Nodes actually run the applications and workloads.
Key advantage of kubernetes cluster are:
- the ability to schedule and run containers across a group of machines, be they physical or virtual, on-premises or in the cloud.
- Kubernetes containers aren't tied to individual machines.
- Rather, they're abstracted across the cluster.

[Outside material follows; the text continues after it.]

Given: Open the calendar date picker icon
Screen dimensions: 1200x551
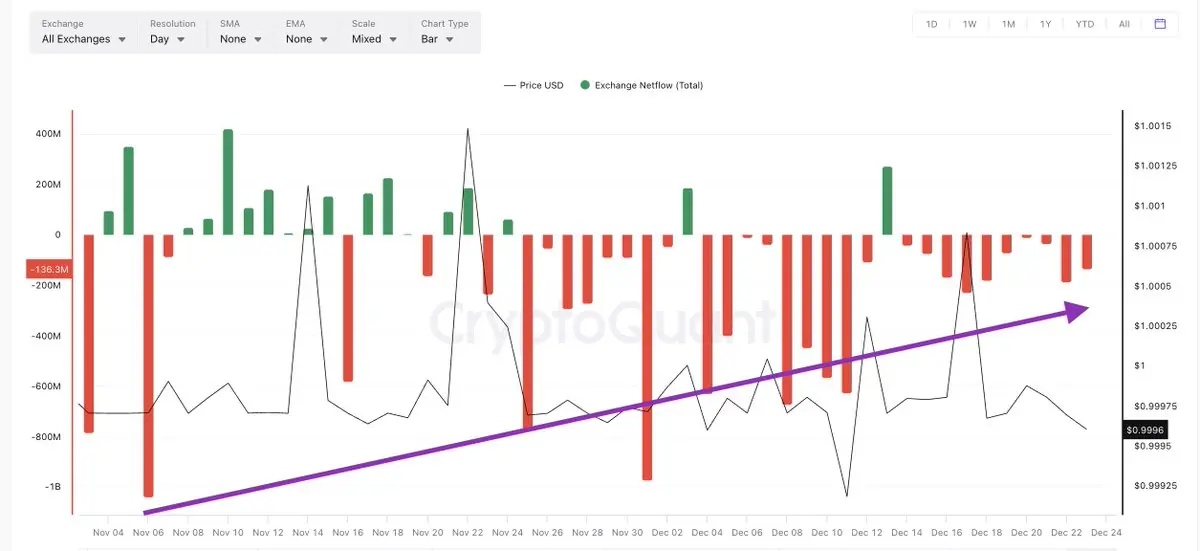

Steps for Kubernetes cluster setup
- The machine needs to have 2 CPU processors and all the machines inthe cluster should be in the same network so that they can ping each other
- ssh into all the VMS
- In all the node swap memory should be disabled to check current status use the below command
free -h
to disable swap memory
swapoff -a
Now, make these changes in fstab so after boot, the swap memory will be disabled
vi /etc/fstab
comment all swap related lines(repeat this process in all the nodes)
-
Now install Docker in all the nodes Open the k8 document and check which current docker version is supported by the k8s
-
Install Kubeadm in all the VMS
Check the outcome of the below command in all the nodes, it should be different in all the nodes
sudo cat /sys/class/dmi/id/product_uuid
Now use the below commands to install and update necessary packages
Update the apt package index and install packages needed to use the Kubernetes apt repository:
sudo apt-get update
sudo apt-get install -y apt-transport-https ca-certificates curl
Download the Google Cloud public signing key:
sudo curl -fsSLo /usr/share/keyrings/kubernetes-archive-keyring.gpg https://packages.cloud.google.com/apt/doc/apt-key.gpg
Add the Kubernetes apt repository:
echo "deb [signed-by=/usr/share/keyrings/kubernetes-archive-keyring.gpg] https://apt.kubernetes.io/ kubernetes-xenial main" | sudo tee /etc/apt/sources.list.d/kubernetes.list
Update apt package index, install kubelet, kubeadm, and kubectl, and pin their version:
sudo apt-get update
sudo apt-get install -y kubelet kubeadm kubectl
sudo apt-mark hold kubelet kubeadm kubectl
- To initialize the control-plane node run(to create master node use below command on any of the nodes)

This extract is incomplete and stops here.